Importing goods is vital for nearly all of those seeking to profit in the recently opened Myanmar economy. Understanding the proper procedure to follow is essential as the unwary may face fines, seizure of the goods and even imprisonment. The correct procedure will vary based on the business activities of the foreign investor, whether the investor has established a local entity and if a local entity was in deed established, whether that entity has obtained an investment permit from the Myanmar Investment Commission (“MIC”) under the 2012 Foreign Investment Law (“FIL”).
Import Procedures for a Company without an Investment Permit
The procedure for importing goods into Myanmar by a company without an investment permit from the MIC can be broken down and classed into two main categories. Either the goods to be imported will be used by the entity importing them, or the goods to be imported are to be sold within Myanmar.
If the goods to be imported are to be used by the importing entity, for example a construction company desirous of importing heavy machinery to complete construction works, then the procedure is fairly straight forward. First the entity must obtain an exporter-importer card from the Ministry of Commerce. Once the exporter-importer card is obtained the importing party must apply for individual import permits for every shipment of goods to be imported. Care should be taken so that the goods as described in the permit are the exact goods that arrive at customs in Myanmar or the goods will not be allowed into the country.
If the goods to be imported are to later be sold within Myanmar, the procedure becomes more complicated as foreigner parties at present are not permitted to engage in trading (selling) activities. This then requires a foreign party to engage a Myanmar citizen or 100% Myanmar invested entity to act as a middleman to facilitate the desired sales. The intermediary will either be classed as an agent or a distributor based on the contractual relationship between the parties. An agent will act on behalf of the foreign party taking the goods on consignment and selling the goods within Myanmar on the foreign party’s behalf. Alternatively, the intermediary could be a distributor. Whereas an agent takes the goods on consignment, a distributor purchases the goods directly from the foreign party and sells the goods for the sole benefit of the distributor. In either case, the intermediary will be the one with an exporter-importer card and will be required to apply for import permits as needed.
Import Procedures for a Company with an Investment Permit
As part of the application for an investment permit, a foreign investor must detail those goods which are to be imported for a given investment project, and any changes thereto are required to be reported and approved by the MIC. As the MIC must approve all goods to be imported, the applications for an exporter-importer card and import permits are mere formalities. These will in practice always be granted.
The Cost of Import There are generally four separate costs which will be incurred on the import of almost all goods. These include customs duty, import duty, commercial tax and, of recent vintage a 2% advance payment of income tax.

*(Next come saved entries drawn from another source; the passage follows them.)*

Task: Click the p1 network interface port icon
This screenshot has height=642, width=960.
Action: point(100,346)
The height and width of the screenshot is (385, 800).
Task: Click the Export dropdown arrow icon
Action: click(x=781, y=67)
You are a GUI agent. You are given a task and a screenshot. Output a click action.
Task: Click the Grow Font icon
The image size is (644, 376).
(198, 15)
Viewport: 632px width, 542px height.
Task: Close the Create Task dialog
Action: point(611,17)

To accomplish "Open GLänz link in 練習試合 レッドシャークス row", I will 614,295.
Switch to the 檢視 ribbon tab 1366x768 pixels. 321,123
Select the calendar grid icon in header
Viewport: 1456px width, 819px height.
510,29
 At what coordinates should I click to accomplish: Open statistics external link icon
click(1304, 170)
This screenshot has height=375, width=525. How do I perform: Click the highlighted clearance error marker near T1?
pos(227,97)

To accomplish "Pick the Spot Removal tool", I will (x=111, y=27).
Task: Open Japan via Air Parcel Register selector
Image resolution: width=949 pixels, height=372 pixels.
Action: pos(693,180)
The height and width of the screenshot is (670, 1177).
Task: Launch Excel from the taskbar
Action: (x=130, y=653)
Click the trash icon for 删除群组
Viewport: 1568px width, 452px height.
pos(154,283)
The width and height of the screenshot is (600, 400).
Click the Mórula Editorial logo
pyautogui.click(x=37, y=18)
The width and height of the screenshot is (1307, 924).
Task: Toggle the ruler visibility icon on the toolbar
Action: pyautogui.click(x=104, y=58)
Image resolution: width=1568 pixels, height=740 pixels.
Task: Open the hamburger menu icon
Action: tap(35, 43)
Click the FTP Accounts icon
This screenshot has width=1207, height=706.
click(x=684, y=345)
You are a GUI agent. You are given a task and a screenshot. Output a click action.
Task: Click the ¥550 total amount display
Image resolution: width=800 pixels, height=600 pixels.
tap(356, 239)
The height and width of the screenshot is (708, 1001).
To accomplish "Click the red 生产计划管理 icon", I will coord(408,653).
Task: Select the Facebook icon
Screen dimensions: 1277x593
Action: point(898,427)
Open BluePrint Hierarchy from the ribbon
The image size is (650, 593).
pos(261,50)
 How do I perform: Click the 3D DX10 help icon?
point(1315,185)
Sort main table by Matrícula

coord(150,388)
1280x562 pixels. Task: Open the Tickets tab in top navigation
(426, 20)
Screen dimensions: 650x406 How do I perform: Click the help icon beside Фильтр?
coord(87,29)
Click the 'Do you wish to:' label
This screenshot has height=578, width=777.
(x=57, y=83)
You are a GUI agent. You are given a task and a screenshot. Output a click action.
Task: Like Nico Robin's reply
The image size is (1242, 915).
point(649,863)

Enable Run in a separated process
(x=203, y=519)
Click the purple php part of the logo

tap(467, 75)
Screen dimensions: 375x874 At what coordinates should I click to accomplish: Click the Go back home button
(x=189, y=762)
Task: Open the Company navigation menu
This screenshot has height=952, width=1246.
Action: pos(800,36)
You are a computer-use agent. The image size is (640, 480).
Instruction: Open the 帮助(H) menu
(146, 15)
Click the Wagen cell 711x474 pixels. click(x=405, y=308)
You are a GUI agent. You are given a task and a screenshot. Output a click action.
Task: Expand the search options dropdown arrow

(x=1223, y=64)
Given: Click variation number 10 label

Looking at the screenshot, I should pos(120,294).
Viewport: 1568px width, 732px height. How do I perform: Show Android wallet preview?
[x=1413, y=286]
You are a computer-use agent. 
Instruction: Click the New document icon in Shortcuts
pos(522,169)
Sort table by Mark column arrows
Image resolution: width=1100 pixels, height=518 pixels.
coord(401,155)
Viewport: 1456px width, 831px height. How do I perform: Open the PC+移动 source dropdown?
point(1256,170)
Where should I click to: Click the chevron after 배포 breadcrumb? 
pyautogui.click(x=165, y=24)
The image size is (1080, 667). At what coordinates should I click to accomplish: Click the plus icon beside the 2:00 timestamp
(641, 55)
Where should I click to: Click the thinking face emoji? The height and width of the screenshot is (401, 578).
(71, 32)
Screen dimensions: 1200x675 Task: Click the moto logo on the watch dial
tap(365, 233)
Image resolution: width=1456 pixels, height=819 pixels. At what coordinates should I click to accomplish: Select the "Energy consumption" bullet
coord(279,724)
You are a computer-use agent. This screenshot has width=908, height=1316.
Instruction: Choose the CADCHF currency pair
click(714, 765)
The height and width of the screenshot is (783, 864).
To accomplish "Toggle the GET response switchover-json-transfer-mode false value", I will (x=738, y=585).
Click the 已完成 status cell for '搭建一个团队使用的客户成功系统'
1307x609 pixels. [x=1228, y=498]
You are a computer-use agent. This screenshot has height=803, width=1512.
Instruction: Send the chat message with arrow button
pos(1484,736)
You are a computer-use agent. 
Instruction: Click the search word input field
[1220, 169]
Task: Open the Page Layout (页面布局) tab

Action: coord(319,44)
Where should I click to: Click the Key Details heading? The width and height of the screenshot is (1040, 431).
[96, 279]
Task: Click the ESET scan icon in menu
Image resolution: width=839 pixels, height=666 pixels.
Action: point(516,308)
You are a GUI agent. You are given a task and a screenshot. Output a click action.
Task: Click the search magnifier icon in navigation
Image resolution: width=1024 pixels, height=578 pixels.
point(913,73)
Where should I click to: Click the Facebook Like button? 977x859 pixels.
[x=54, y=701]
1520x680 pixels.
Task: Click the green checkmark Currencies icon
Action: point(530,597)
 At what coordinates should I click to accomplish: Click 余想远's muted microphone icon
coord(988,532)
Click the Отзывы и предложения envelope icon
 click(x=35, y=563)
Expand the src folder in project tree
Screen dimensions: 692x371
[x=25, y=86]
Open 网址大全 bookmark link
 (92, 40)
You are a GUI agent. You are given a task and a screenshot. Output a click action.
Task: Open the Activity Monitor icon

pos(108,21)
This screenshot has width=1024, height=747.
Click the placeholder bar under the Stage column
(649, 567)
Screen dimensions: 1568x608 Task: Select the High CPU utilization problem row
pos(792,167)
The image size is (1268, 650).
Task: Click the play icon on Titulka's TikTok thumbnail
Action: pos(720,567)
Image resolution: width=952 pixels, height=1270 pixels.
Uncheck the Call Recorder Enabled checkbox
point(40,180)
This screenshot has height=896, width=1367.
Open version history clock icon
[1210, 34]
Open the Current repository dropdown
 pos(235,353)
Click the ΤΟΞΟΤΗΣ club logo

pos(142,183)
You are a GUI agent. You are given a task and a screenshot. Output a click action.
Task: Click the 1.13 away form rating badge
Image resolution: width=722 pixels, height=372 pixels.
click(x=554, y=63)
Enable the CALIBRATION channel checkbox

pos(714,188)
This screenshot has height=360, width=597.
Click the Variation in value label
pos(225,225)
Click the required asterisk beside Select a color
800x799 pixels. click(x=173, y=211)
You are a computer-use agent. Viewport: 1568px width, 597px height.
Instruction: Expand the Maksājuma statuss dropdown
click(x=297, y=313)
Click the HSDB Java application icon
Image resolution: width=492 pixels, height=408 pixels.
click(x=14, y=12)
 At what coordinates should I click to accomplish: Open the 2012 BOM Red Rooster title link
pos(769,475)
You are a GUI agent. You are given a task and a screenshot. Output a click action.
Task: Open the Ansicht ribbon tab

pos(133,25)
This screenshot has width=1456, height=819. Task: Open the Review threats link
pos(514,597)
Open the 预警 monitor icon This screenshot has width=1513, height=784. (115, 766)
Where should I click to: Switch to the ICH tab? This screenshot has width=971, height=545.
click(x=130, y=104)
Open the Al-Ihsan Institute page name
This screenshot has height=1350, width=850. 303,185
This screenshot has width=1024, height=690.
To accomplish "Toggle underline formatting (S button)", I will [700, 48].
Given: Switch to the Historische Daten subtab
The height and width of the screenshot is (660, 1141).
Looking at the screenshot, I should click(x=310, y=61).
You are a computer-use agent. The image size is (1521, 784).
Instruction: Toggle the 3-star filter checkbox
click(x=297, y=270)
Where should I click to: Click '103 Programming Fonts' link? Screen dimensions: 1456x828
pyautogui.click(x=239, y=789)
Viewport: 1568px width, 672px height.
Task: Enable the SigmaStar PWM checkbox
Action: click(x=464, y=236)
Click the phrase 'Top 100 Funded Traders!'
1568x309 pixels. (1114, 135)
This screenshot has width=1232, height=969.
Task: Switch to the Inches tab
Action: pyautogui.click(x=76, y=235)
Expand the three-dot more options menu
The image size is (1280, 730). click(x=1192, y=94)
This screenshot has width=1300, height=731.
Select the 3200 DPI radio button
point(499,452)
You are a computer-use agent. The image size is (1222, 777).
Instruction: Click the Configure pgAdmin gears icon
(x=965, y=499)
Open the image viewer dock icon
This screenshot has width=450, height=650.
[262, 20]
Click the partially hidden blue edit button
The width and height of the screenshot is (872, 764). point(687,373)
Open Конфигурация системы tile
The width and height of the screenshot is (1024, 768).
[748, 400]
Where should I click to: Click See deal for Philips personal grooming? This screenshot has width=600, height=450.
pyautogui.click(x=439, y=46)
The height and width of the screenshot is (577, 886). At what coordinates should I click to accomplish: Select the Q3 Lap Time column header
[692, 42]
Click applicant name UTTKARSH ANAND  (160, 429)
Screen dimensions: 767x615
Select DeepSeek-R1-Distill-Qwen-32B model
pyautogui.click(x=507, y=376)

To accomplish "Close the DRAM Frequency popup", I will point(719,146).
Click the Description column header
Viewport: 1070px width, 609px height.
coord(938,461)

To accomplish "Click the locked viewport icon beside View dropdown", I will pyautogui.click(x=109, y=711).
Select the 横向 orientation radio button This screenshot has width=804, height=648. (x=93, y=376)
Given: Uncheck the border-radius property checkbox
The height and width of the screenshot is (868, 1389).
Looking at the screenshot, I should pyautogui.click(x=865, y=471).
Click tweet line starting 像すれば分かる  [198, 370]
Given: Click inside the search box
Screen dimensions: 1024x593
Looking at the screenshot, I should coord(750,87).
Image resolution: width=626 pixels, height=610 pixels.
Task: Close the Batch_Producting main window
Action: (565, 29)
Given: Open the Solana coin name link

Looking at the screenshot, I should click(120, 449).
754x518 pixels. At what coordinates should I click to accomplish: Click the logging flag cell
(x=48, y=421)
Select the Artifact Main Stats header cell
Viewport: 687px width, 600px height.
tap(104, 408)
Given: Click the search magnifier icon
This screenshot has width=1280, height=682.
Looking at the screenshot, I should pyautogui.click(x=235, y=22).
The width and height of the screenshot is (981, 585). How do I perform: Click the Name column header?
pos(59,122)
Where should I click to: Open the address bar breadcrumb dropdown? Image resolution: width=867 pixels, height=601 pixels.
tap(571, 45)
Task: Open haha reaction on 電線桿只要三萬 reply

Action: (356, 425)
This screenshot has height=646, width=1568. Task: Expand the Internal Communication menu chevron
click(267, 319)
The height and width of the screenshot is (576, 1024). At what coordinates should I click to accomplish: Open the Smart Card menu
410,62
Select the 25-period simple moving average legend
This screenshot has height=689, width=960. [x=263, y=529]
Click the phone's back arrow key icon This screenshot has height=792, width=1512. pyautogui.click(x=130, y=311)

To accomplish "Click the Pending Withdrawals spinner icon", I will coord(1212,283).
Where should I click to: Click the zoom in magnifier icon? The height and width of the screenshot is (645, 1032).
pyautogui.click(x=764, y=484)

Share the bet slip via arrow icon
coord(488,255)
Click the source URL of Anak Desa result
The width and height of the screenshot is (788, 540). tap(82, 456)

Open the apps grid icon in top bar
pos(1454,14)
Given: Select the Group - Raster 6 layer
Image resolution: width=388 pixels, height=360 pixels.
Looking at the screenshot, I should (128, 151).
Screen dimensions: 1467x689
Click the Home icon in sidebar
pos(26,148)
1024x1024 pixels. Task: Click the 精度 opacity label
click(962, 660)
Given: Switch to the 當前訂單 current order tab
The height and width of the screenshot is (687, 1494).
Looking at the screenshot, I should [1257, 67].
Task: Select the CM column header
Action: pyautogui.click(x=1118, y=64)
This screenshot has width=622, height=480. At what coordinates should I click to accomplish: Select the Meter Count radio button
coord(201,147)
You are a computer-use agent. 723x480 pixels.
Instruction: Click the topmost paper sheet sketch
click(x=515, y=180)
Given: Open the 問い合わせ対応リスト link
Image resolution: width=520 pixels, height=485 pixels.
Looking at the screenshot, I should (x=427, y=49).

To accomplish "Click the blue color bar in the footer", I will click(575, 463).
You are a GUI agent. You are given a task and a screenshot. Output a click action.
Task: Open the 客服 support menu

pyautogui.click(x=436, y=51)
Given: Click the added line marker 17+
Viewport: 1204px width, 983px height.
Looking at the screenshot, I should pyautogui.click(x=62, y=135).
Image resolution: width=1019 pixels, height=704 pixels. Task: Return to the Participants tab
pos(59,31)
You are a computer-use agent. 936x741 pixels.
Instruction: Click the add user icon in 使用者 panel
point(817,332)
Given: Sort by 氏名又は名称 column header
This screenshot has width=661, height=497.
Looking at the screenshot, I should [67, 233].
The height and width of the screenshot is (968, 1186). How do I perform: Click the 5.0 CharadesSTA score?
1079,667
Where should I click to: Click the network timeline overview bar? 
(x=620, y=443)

Customs duty is payable at the applicable rate as stipulated in the Myanmar tariff schedule of 2012, which utilizes the Harmonized System Convention rates used by many countries throughout the world. The rates range from 0% to 40%. It should be noted that as a member of the Association of South East Asian Nations (“ASEAN”) Myanmar is obliged to comply with the reduced tariff schedule stipulated in the ASEAN Trade in Goods Agreement of 2009 for goods imported from other ASEAN members.
Import duty is levied at the rate of 0.5% of the assessable value, which is equal to the sum of the cost of the goods, insurance over the goods, freight charges and any landing charges imposed.
There is no value added tax in Myanmar at present but, there is a commercial tax which is levied on the importation of most goods at the rate of 5%. There are however 18 specially designated goods on which the commercial tax rate on imports will range from 8% to 100%, though these are typically luxury items such as automobiles and “sin” items such as cigarettes and alcohol.
The final cost which may be incurred on importation of goods is the newly minted 2% advance payment of income tax levied on the “customs assed value” of the goods. If the amount of advance tax collected is greater than the overall tax liability for the company in a given year then a refund will be granted by the Internal Revenue Department of Myanmar.
If the importing company has been granted an investment permit from the MIC then all of the above costs may be eliminated or reduced. The elimination or reduction of these costs is not automatic and will be granted in the discretion of the MIC during the application phase.
For many years all goods to be imported into Myanmar required an import license however, in an effort to liberalize trade the Ministry of Commerce last year eliminated the need to obtain an import license for 166 different goods. These goods for which an import license is no longer required include various types of construction materials, foodstuffs, toiletries and more.
In addition to making it easier to import goods legally the Government has begun to crack down on illegal imports. Thus far the targeted goods have only included alcohol and petroleum products, but Government sources have indicated this will be expanded going forward.
While further changes are needed to Myanmar’s import policy, the Government’s action of late is a clear sign that change is coming. How that change will look like is anyone’s guess, but based on recent events it can be surmised that all further changes will be made with an eye toward further liberalizing trade.